### Aufgabe 1
Zitiere aus dem Text über die Gelbwesten wortgetreu den Abschnitt von „Die Kommentare in“ bis „Macron-Regierung gestoppt werden.“.

Arne Brix vom Parteivorstand der Partei „Die Linke“ zu den Gelbwesten

Gegen eine Politik der Reichen

Von Arne Brix

Annie Ernaux macht keinen Hehl aus ihrer Begeisterung. Diesmal, so meinte die französische Schriftstellerin kürzlich, handle es sich endlich um eine Revolution des richtigen Volkes und nicht nur der Intellektuellen. Am liebsten würde sie die Generalstände einberufen, wie im Mai 1789.

Die Kommentare in Frankreich zu der Bewegung der Gelbwesten könnten unterschiedlicher nicht sein. Die einen warnen vor vermeintlich faschistischen Tendenzen, betonen, dass sich auch die Rechtspopulisten des Rassemblement National (vormals Front National) an den Massenprotesten beteiligen würden. Die anderen, wie Ernaux, begrüßen mit Nachdruck den Aufstand der prekarisierten Mittelschicht und der Provinz gegen die urbanen Eliten. Nur so könne die neoliberale Politik der Macron-Regierung gestoppt werden.

[Dateneinträge]
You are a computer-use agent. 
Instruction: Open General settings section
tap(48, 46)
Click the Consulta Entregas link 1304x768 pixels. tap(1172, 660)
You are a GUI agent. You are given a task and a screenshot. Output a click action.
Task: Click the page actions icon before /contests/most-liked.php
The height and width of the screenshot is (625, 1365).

---

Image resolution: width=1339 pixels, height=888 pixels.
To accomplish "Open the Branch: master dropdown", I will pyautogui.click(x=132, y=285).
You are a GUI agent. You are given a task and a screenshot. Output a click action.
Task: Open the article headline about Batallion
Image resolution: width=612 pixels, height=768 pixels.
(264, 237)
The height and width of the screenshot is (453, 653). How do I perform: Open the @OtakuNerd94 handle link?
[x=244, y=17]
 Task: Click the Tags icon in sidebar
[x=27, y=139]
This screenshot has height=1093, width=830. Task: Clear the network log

### Aufgabe 2
Gib aus der Auflistung die Zeilen von der Zeile mit „Click the Consulta“ bis einschließlich zur Zeile mit „The height and width of the screenshot is (625, 1365).“ erneut wieder und tausche darin „page actions icon“ gegen „page actions button“ aus, ohne sonst etwas zu verändern.

### Erwartete Ausgabe 1
Die Kommentare in Frankreich zu der Bewegung der Gelbwesten könnten unterschiedlicher nicht sein. Die einen warnen vor vermeintlich faschistischen Tendenzen, betonen, dass sich auch die Rechtspopulisten des Rassemblement National (vormals Front National) an den Massenprotesten beteiligen würden. Die anderen, wie Ernaux, begrüßen mit Nachdruck den Aufstand der prekarisierten Mittelschicht und der Provinz gegen die urbanen Eliten. Nur so könne die neoliberale Politik der Macron-Regierung gestoppt werden.

### Erwartete Ausgabe 2
Click the Consulta Entregas link 1304x768 pixels. tap(1172, 660)
You are a GUI agent. You are given a task and a screenshot. Output a click action.
Task: Click the page actions button before /contests/most-liked.php
The height and width of the screenshot is (625, 1365).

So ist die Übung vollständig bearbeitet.